Você sabia que o olho humano não tem a mesma sensibilidade para todas as cores? Apesar de ser muito comum as pessoas acharem o contrário, foi comprovado que o ser humano possui diferentes sensibilidades para ver as cores vermelhas, verdes, azuis, amarelas, cinzas.
Para entendermos um pouco melhor este assunto devemos primeiro entender que a cor é definida por meio de três atributos: tom, luminosidade e saturação. O tom é o atributo mais importante da cor, e é por meio do tom que classificamos as cores. A luminosidade pode ser definida como sendo a variação de claro para escuro dentro de uma mesma família de tom. A saturação é o atributo da cor ligado diretamente à concentração do elemento corante, ou ao distanciamento do ponto acromático. Seguramente o tom é o atributo cuja variação é mais percebida pelo ser humano e é este atributo que devemos procurar controlar com maior seriedade.

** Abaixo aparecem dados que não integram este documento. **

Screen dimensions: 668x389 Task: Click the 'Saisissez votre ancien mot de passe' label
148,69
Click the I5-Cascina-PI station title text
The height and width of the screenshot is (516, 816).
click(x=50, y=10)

Desde 1930 a CIE, Comissão Internacional de Iluminação, procura mapear a sensibilidade dos observadores, fazendo diversos testes. Foi em 1964 que chegou-se a um modelo matemático mais uniforme que permitiu o cálculo do Delta E. Em 1976 o espaço Lab foi desenvolvido e, a partir de então, a cor passou a ter um espaço cartesiano e um endereço tridimensional no espaço.
Mesmo com a utilização do espaço Lab e, por conseqüência, das tolerâncias Lab, a discordância entre aquilo que o olho humano aprova ou reprova continuava sendo um grande problema, pois em 75% dos casos as pessoas não concordavam com o resultado de avaliação. Pensando neste problema, a CIE iniciou o desenvolvimento do modelo matemático com coordenadas polares e chegou ao espaço LCh, que, na verdade, é um ótimo complemento para o modelo de coordenadas cartesianas Lab. Somente com o uso de coordenadas polares a cor pôde ser efetivamente classificada por meio dos atributos que a definem, ou seja, tom, luminosidade e saturação.
Com o objetivo de aumentar a concordância entre o olho humano e as tolerâncias até então utilizadas, a CIE, juntamente com uma comissão inglesa de estudiosos da cor, realizou diversos testes visuais e concluiu que a melhor forma de representar a sensibilidade visual humana seria transformar e tabelar todos os resultados de teste sob a forma elíptica. Surge assim o sistema mais aceito atualmente, o chamado de Sistema CMC. Este sistema considera o que muitos achavam impossível. O olho não tem a mesma sensibilidade para todas as cores e, portanto, é necessário que automaticamente estas tolerâncias aumentem e diminuam. Para isso, o sistema de tolerâncias CMC possui diferentes tamanhos de tolerância para cada sensibilidade do olho humano.
A cor cinza é a cor para a qual temos maior sensibilidade, ou seja, é a cor na qual mais enxergamos as diferenças. Se observarmos a figura abaixo, vamos ver que as elipses no centro estão muito menores do que as elipses das extremidades. 
Então, comprovadamente, quanto menor a saturação da cor que estamos avaliando, menor terá que ser a tolerância para sua aprovação. A grande vantagem dos sistemas baseados em elipses de sensibilidade é exatamente esta. Automaticamente as tolerâncias são aplicadas para as cores em avaliação.
Portanto, se você ainda não usa tolerâncias elípticas, considere iniciar a sua utilização a partir de hoje. É por não conhecê-las que muitos profissionais deixam de lado os seus espectrofotômetros, por não concordar com o que ele aprova ou reprova. Recomendamos no início, a utilização de uma tolerância CMC com os seguintes índices:
l = 2 c = 1 cf = 1
Os próximos artigos discorrerão sobre estes e outros tipos de tolerâncias elípticas que visam sempre o aprimoramento das tolerâncias, para que ocorra a concordância entre o olho humano e o olho eletrônico.